If you can't find the cubes, you can also look for CubeTutor cubes with counter-specific cards. Ion Storm would probably be a good one.
 
I've come to the conclusion that I'm making a bit more regular cube, though with ssome intresting twists to the archetypes. the ideas I have for guild archetypes at the moment are:
UW: Blink
UB: ?
BR: Madness, hellbent
GR: Land sac, ramp
GW: Untap matters OR Landfall
WB: ?
BG: Undying/persist
GU: Scry, top card of library matters, clash OR Landfall
UR: Storm aggro OR Scry, top card of library matters, clash

RW: ?
If you have a suggestion, please do leave a comment.
 
untapped matters sounds like a sweet place to take things, I'd motivate that d (direction)

karoos / other strong lands w/ abilities
mana dudes
pinger dudes
tapper dudes
tricky stack dudes like that tap draw two trade control red guy

check out how Grillo pulled off TOL matters in his insisted cube
mayb extend TOL/scry into general card advantage and selection, the deck doesn't fizzle as much that way imo
 
That may be, but i'd like all color combinations to fell speciel. It doen'st have to be complicated, but atleast different. I've considered a deffender deck aswell. What colors would that fit in?
I took a look at Grillo's inistrad cube, and I'm not sure what you mean by TOL theme. Would you care to explain?
 

Onderzeeboot

Ecstatic Orb
TOL = Top of Library

A defender theme could be squarely put in {R/W}, with cards like Vent Sentilen and Rolling Stones in those colors.

Do you know magiccards.info? It's a very good site to search for cards, especially via the advanced search. It's trivially easy to search for all red and white cards that have "with defender" in their body text for example, or varations thereof.



There's also some green cards that would be interesting though, so maybe you want the theme in {R/G} or {G/W} instead?



Vent Sentinel is the all star in this theme though, and I don't think it's going to work unless you break singleton and put in multiples of that card into your cube.

Word of warning: Perimeter Captain is crazy good at shutting aggro down. If you want to support aggro, make sure they can deal with this somehow.
 

Kirblinx

Developer
Staff member
In one of my theorycraft spaces I thought about making RWG defenders. The main driver behind the archetype would these guys:


It feels like this is treading a decent amount of space as the 4-at-a-time cube. It had a cool TOL/CMC theme (that I like to think pushed it too far). The 3-at-a-time cube had a land sac theme. They are also examples of what happens when there isn't a guiding hand. There are some great ideas in there and all you need to do is rid the themes that are <5 cards deep and pump up the archetypes you have left.

Best way is to start with one theme/idea that you really want to play that you may or may not see often in cubes. Once you figure out the cards for that section you can build archetypes in relating colours. I feel you end up with some sweet designs this way.

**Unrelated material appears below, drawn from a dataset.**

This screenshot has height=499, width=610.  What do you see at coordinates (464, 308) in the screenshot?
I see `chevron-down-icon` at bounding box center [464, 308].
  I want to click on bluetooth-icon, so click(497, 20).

I am having a great time watching Grillo's Bleed cube come together with the different ideas he is bouncing around. I also had a fun time drafting different stages of his Penny Pincher cube, before it became the featured cube. It is just the way I enjoy cubes being built, you don't have to follow this pattern. My advice is generally pretty mediocre, but I like to dummy draft, so if you want to see what random-ass decks your cube can produce, I am your man :D
 

Chris Taylor

Contributor
Some people just want to play dudes. It's perfectly fine to have "weenie aggro" be the theme for Boros!

I'd also like to note that "boring" archetypes like this do help as a good entry point to a cube enviornment.
While the wacky vent sentinel deck is fun, it's not always obvious at first blush, especially if it's your first time drafting this thing.
 
Yeah, I kinda realised that I might be going a tad too far with defender. While I really like the defender deck, I'm scared of what it would do to the cube. I've also come to the conclusion that I should make sure that my archtypes are not to complicated, atleast not all of them. I'm having a really hard time finding out what I want my archetypes to be, and am really not sure how to choose between them. Maybe I should just go simple for my first cube and go the usual Aggro/Midrange/Control/Ramp path.
 

Laz

Developer
Can we brainstorm the Defender-matters theme a little more?

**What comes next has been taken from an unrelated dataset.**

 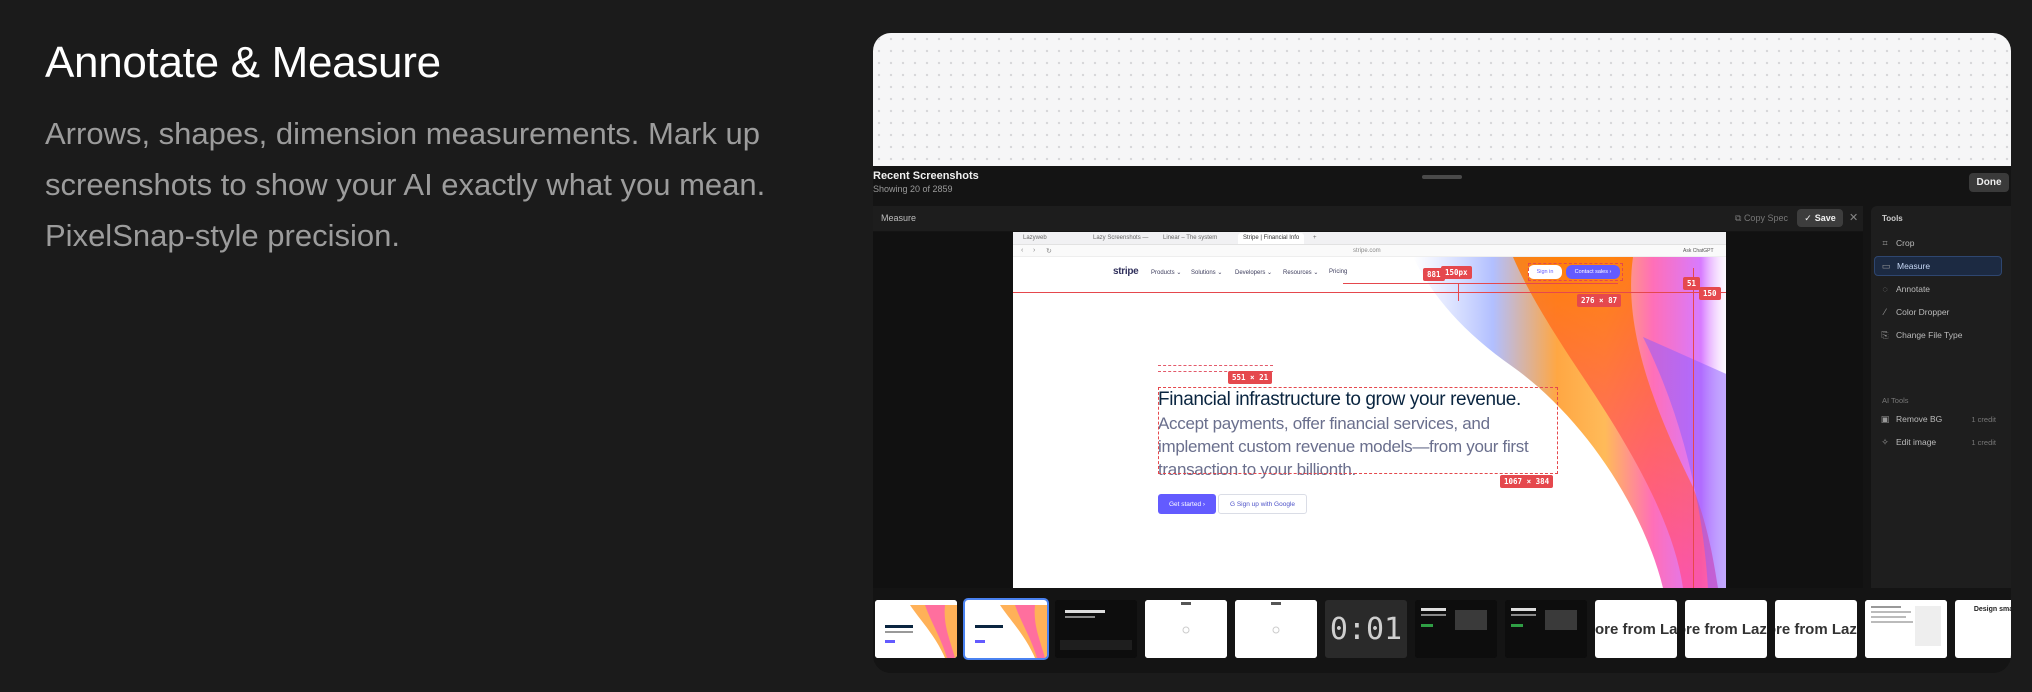 I want to click on thumbnail-text: Design smart, so click(x=1992, y=610).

There are pretty decent walls across all of the colours of Magic, and payoff cards as well. While I am not sure you want to have Doorkeeper as your payoff, it is there. Perhaps this could work as a 5-colour theme, or in Naya as discussed above? Do you want people drafting 5-colour Defender control? It might be a possible archetype with Axebane Guardian as the main draw.

What does having a large number of Defenders do to your environment? They roadblock traditional Aggro, but there are plenty of other aggro styles you could try.
Perhaps UW fliers is an aggro archetype, as they are not so shut down by walls? I am concerned that might reduce the demand for walls, since they don't actually shut down early aggression. Then you simply have people drafting 'the walls deck' instead of having competing demand. Unless you make your mid-range lower-powered (as in P/T power, so that it can't overrun the walls), such that Walls represents more of a controlling strategy.
Maybe have the aggro decks be more of a vertical aggro strategy, like Heroic, with attackers that grows beyond the wall's toughness, so they act more like speed-bumps than road blocks? In such an environment could Twisted Image or Inside Out be useful cantrips that occasionally kill walls, but often buff Heroic creatures?

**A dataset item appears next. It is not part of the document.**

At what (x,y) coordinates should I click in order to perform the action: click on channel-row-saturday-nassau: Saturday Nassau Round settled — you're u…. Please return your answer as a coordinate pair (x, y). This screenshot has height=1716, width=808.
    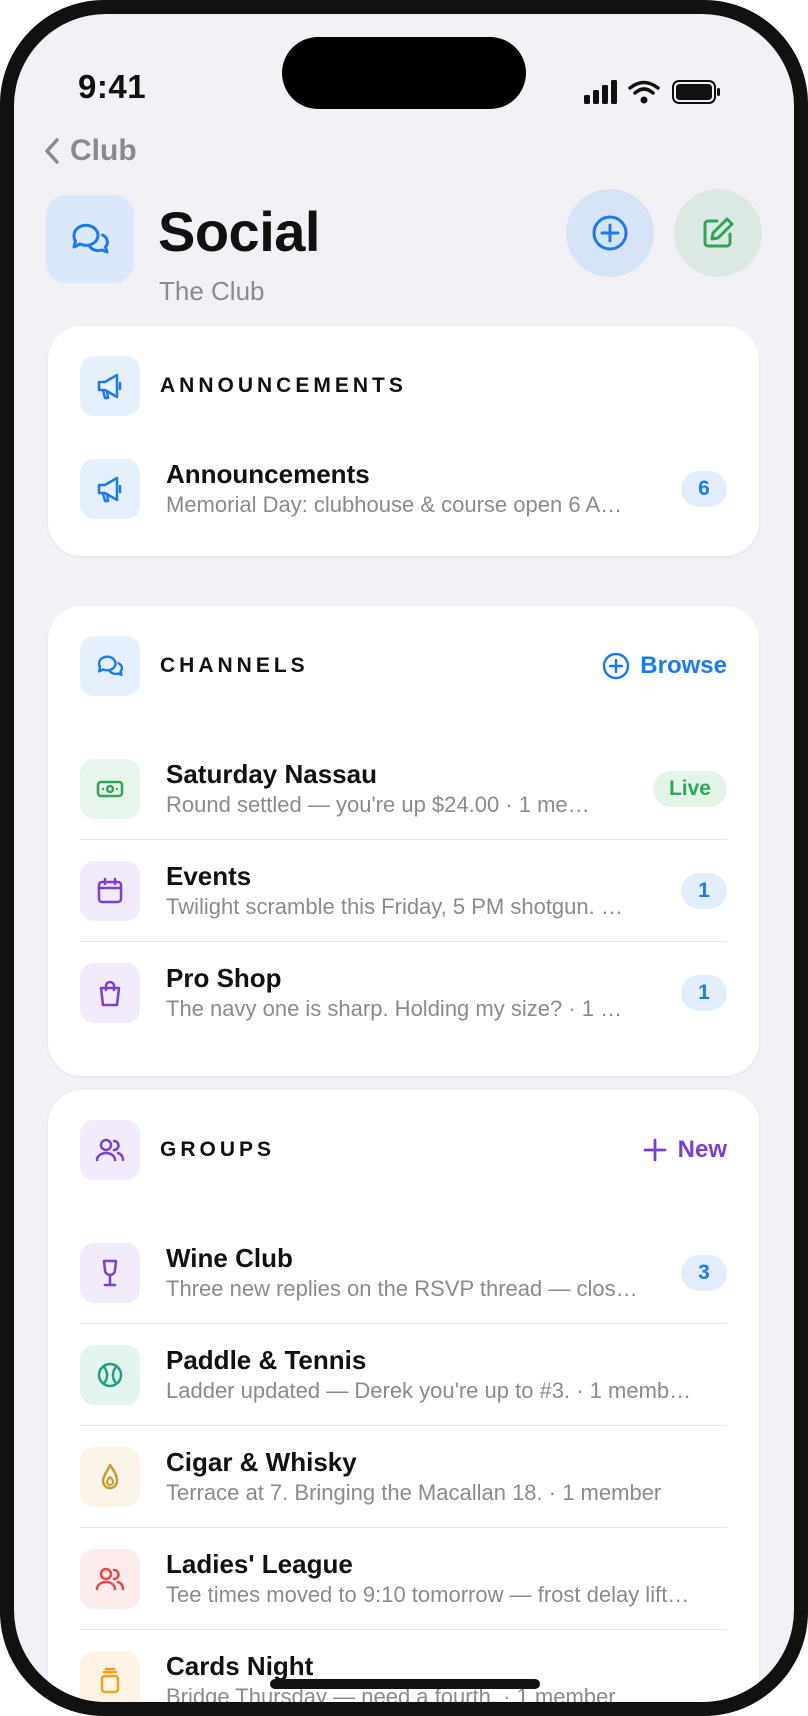
    Looking at the image, I should click on (404, 789).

There might be enough there to at least start an exploration. I would hate to have this thread come to a grinding halt because you can't come up with a full archetype list. I have found that you can often just follow through the consequences of design decisions and see where you end up.
 

Grillo_Parlante

Contributor
Theres actually a pauper wall based ramp/combo deck. Its not very competitive, but it is cool, and on point.

Its based around axebane guardian and overgrown battlement. What they really want to do is transmute for a copy of freed from the real and get that on an axebane guardian. At that point you have infinite mana and can draw the rest of your deck with train of thought (or transmute) looking for a copy of rolling thunder, or viridian longbow to win with.

Mnemonic wall is another great value control card that fits into a defenders theme. It would work well with doorkeeper as part of a mill control deck. Sunscape familiar would be another great inclusion, as it acts like a ramp card for control decks and holds the ground. You can also run bouncelands with mnemonic wall to enable another combo deck, familiar combo.

Another angle to approach it from is with sacrifice outlets, where the walls hold the early game and than are used as fodder in the mid or late game.

If you run a heavy walls theme, I would run some cards that make the walls a liability or weaken their role. This could be evasive creatures like champion of lambholt, shadow creatures, protection creatures, noggle bandit, creatures with wither, or punishment cards like pillory of the sleepless or stab wound
 
If I was to go the defender matters route, I think I would make it the theme for the cube, all the way. This is a viable option to take the cube, and one that I would not mind, though it stil sorta intimidates me. I might just go with a fairly normal cube, maybe making a skewing blue more aggresive, making red/black control a thing, etc etc. If i do end up with the 10 archetypes i'm looking for at one point or if you have any suggestions, do feel free do note them here.